Yes, the Resurrection of Christ is our greatest event. Yes, Easter is the Church’s greatest day.
And we had a good one today at the Golf Course Road Church. The energy and enthusiasm for worship and fellowship was electric as 664 of us came together to praise God and remember the life and power we share in the resurrection. The morning began with an Easter Brunch – breaking my Lenten fast with that spread of breakfast casseroles and pastries was almost overwhelming. We sang songs together with gusto. We ate and drank the Lord’s Meal together in celebration. Three of our young people were baptized into Christ and experienced their own resurrections as we witnessed and participated with them as a community of faith. I met lots of our members for the first time, folks who hadn’t been to church in months – in some cases, years – but had decided that Easter Sunday would be the day they came back. I met several guests, people who have just moved to Midland and are looking for a church home. As far as this preacher is concerned, praise be to God, it was an absolutely perfect Easter Sunday at GCR.
But it can’t just be Easter Sunday. It can’t be a once-a-year thing.
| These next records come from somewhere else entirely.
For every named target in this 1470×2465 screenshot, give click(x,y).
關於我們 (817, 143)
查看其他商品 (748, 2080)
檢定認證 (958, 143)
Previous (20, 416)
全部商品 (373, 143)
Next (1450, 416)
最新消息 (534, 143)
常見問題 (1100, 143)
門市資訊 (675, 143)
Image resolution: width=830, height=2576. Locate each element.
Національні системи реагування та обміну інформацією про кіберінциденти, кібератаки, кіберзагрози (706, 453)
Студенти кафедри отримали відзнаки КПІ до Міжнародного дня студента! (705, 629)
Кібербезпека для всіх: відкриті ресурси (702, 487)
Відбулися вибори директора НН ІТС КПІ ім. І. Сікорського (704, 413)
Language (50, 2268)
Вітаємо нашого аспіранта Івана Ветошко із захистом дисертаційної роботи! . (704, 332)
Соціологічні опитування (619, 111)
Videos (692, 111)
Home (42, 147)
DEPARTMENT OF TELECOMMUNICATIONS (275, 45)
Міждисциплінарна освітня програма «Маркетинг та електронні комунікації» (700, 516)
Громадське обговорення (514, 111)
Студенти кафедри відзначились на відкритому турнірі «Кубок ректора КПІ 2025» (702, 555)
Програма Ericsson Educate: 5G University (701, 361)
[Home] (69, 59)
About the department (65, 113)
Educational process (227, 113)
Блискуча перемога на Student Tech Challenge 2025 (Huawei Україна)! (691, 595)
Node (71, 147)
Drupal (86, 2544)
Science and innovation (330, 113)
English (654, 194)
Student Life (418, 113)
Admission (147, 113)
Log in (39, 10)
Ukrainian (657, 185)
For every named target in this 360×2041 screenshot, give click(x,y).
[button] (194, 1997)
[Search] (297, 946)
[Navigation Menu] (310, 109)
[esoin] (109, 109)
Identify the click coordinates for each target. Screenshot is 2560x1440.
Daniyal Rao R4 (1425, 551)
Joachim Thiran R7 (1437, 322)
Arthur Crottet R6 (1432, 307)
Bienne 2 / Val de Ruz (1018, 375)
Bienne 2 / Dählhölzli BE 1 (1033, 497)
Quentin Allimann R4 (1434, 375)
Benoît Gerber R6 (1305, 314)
Easter has to be an every day, every week, every Sunday thing.
Take Christmas away and, in biblical terms, you lose two chapters at the beginning of Matthew and Luke. That’s it. Take Easter away and you don’t have a New Testament. You don’t have Christianity. As Paul says, our preaching is worthless and so is your faith; we are still in our sins and are to be pitied among all people.
We should rejoice in our Lord’s resurrection today and every day. Every Sunday should be Easter Sunday – the same expectant crowds, the same exuberant worship, the same careful planning and rehearsing, the same enthusiastic participation, the same commitment to be in town so we can be in church.
Let’s rejoice in our Lord’s resurrection next Sunday, too. Let’s celebrate his current and eternal reign at the right hand of the Father every week. Let’s declare the gracious gift of everlasting life that comes to all those who share in Christ’s resurrection every Sunday. And let’s live – man, we should live! – into the resurrection, through the resurrection, because of the resurrection.